# Ripping apart blanks



## BryanMurphy (Jun 21, 2020)

I want to make some hybrid blanks but am out of rough pieces that would look good.

Has anyone come up with a good way to rip a normal blank in half in a "natural" looking way?


----------



## donstephan (Jun 21, 2020)

Can you givev an example of what you want to do?  I'm not following.


----------



## magpens (Jun 21, 2020)

Are you wanting to do some segmenting ?

The word "hybrid" has acquired a fairly specialized meaning to pen makers and pen blank makers.
It seems to be used as a descriptive word for blanks made with two different materials such as wood + resin ... cast in a pressure pot.
The wood pieces are most often rather rough in shape (broken, partially decayed, or whatever).
I guess you could call them "natural" in shape.

For a blank made by gluing pieces together, the term "segmented" is common. . The pieces are usually glued and clamped in some way.

I assume it is the former that you are wanting to work with.
I don't see that "ripping" with a saw of any kind is going to give you a "natural" looking result.

Have seen ads showing hybrid blanks made using "cut" wood pieces, with cut edges that appear anything but "natural", most being wavy.
I don't like the looks of those blanks precisely because they look "unnatural" so I have never bought or used any.
But maybe I am missing something.

Would be grateful if you could clarify your question, please.


----------



## Kenny Durrant (Jun 21, 2020)

In the past I’ve needed a small piece to finish off an end to a blank i was casting. I took a dreamer tool and an aggressive rasp and roughed up the end and edges as much as I could without just grinding up the whole blank. It looked great. The main thing is, in my opinion, not to leave any straight lines or heavy scratches that could be identified when the pen is turned. It wasn’t hard at all once I figured out what I didn’t want. After that it looked great.


----------



## Lucky2 (Jun 22, 2020)

Bryan, stick the blank in a vise, then break it into pieces with a hammer.

Len


----------



## BryanMurphy (Jun 22, 2020)

Lucky2 said:


> Bryan, stick the blank in a vise, then break it into pieces with a hammer.
> 
> Len


Sorry I wasn't a bit more specific.  I think Lucky2 and Kenny Durrant are on the right track.   I will give both those suggestions a try and see how it turns out.

As far as hybrid I am speaking of taking pieces of wood that have "natural" looking imperfections like knot holes and forming resin around those holes.  I just don't happen to have anymore wood with natural-looking ends.  Cutting the blanks would just make it look segmented.

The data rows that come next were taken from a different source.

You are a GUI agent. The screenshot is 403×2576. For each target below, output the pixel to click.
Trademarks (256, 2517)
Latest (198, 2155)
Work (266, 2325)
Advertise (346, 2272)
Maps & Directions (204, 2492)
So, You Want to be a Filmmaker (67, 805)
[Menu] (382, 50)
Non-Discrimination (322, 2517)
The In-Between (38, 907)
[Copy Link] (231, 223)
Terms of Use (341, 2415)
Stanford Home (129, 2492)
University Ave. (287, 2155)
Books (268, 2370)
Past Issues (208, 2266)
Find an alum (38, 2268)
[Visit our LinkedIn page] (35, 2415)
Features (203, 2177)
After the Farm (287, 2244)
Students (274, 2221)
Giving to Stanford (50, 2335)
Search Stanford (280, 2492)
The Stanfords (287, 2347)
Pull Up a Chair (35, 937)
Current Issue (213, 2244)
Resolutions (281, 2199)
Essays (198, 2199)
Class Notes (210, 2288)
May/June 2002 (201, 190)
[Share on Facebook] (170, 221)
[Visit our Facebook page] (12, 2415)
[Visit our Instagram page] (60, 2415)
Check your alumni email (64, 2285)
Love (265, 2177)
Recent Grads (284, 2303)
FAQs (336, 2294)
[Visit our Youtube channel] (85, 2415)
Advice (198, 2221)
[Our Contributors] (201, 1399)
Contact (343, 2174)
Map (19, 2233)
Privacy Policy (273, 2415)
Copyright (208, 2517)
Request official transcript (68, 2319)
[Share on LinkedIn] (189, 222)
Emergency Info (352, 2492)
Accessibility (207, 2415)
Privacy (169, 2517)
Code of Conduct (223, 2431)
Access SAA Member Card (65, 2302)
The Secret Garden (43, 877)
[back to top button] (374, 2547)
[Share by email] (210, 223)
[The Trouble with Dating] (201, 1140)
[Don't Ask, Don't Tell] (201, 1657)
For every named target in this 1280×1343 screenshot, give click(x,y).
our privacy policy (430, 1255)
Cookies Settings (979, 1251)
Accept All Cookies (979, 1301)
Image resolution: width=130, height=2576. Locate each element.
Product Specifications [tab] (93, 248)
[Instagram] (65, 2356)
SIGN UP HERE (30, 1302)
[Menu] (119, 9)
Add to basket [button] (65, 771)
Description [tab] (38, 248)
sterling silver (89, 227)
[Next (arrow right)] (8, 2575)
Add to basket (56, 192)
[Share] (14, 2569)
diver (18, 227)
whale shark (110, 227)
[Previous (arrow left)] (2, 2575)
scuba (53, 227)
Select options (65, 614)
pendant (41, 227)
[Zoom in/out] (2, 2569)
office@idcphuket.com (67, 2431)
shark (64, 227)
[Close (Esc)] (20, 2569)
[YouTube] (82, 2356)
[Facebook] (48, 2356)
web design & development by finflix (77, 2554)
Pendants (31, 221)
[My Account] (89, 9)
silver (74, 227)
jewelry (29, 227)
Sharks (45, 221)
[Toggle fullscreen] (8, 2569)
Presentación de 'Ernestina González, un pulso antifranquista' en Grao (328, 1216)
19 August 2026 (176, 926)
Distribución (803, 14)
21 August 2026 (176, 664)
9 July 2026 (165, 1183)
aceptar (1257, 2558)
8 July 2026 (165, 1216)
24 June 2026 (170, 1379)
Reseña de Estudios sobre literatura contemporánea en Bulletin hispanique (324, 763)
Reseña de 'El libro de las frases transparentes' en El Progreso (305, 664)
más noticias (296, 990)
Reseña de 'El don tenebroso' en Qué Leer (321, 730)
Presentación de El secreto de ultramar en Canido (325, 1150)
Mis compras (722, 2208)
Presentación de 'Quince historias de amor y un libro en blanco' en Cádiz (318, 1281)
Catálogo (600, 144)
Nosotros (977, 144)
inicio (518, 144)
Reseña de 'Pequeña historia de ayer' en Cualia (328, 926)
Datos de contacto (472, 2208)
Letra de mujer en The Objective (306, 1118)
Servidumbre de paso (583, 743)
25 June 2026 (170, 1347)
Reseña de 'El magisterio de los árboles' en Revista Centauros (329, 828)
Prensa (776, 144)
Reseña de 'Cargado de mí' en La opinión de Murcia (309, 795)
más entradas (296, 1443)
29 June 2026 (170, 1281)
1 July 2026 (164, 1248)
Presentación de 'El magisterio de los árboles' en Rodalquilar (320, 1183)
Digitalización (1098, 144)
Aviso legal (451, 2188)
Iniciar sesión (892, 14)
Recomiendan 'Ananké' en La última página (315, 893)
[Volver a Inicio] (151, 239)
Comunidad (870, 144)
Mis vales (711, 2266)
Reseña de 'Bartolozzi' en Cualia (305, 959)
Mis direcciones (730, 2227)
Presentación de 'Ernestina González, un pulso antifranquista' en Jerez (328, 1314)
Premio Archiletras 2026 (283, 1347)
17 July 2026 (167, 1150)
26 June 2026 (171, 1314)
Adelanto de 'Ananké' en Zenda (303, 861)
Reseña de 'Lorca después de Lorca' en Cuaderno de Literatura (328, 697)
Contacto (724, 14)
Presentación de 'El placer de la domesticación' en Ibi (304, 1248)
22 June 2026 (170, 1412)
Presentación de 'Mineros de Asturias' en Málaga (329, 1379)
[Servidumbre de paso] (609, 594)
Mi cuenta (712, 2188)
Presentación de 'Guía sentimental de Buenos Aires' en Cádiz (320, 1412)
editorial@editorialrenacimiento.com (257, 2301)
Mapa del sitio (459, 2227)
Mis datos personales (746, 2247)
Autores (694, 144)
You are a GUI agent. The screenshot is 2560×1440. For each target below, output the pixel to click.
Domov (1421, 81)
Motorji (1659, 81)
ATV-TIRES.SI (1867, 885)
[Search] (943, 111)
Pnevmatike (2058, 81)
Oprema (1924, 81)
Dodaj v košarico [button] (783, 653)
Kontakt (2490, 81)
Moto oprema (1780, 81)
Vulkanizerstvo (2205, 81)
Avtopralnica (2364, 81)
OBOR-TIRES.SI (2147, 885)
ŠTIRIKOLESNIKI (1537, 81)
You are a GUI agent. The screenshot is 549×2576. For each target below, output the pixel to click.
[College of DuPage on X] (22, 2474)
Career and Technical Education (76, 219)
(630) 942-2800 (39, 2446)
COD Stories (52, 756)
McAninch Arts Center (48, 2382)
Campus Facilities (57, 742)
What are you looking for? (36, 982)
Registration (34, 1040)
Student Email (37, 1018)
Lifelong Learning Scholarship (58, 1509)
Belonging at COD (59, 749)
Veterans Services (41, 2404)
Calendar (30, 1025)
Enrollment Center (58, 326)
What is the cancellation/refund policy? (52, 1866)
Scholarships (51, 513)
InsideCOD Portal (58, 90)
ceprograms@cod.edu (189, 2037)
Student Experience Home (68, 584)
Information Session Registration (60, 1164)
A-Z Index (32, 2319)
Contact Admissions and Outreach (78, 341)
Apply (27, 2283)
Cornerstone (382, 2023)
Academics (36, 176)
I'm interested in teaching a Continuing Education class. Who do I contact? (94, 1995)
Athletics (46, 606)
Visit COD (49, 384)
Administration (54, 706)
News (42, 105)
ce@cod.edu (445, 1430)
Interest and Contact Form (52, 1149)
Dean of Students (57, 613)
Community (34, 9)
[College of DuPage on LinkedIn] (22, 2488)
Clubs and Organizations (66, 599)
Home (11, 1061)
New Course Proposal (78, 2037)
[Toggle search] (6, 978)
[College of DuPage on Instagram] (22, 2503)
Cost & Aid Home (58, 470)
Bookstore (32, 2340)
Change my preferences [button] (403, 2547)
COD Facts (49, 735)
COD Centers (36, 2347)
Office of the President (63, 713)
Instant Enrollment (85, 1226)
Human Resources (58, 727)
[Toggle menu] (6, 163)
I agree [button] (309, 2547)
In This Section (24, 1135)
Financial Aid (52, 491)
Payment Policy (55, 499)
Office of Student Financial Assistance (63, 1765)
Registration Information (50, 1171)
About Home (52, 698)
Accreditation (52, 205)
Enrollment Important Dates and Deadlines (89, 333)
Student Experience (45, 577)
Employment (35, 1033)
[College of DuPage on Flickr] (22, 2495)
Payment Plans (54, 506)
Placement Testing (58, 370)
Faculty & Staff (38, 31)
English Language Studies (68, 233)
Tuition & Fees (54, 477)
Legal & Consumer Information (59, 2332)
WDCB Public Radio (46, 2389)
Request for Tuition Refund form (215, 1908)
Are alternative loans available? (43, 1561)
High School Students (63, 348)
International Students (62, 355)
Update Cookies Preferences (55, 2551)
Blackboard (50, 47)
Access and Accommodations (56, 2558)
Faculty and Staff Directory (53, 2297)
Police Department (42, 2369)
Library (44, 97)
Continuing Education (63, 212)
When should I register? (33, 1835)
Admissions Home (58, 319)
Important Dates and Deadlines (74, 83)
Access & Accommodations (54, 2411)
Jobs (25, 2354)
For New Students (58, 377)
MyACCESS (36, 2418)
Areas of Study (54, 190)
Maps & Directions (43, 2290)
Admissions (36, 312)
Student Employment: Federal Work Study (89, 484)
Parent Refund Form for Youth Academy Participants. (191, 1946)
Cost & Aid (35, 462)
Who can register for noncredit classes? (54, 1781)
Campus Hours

If anyone has any other ideas I would love to hear them.


----------



## Dehn0045 (Jun 22, 2020)

Here is a video I ran into, might be what youre looking for.


----------



## BryanMurphy (Jun 22, 2020)

Dehn0045 said:


> Here is a video I ran into, might be what youre looking for.



That was EXACTLY what I was looking for.  Thank you! 

Also, that youtube channel looks awesome.  He uses a puppet, has a Bob Ross type voice, and has creative ways of breaking wood.


----------



## Dehn0045 (Jun 22, 2020)

MurphyPens said:


> That was EXACTLY what I was looking for.  Thank you!
> 
> Also, that youtube channel looks awesome.  He uses a puppet, has a Bob Ross type voice, and has creative ways of breaking wood.



lol, I was gonna say that I loved his humor, but thought that my say more about myself than I really wanted to share.  The little bit about The Hobbit cracked me up


----------



## andygorst (Jul 1, 2020)

MurphyPens said:


> That was EXACTLY what I was looking for.  Thank you!
> 
> Also, that youtube channel looks awesome.  He uses a puppet, has a Bob Ross type voice, and has creative ways of breaking wood.


He's not a puppet he's real. Didn't you see his hand when he took his glove off?


----------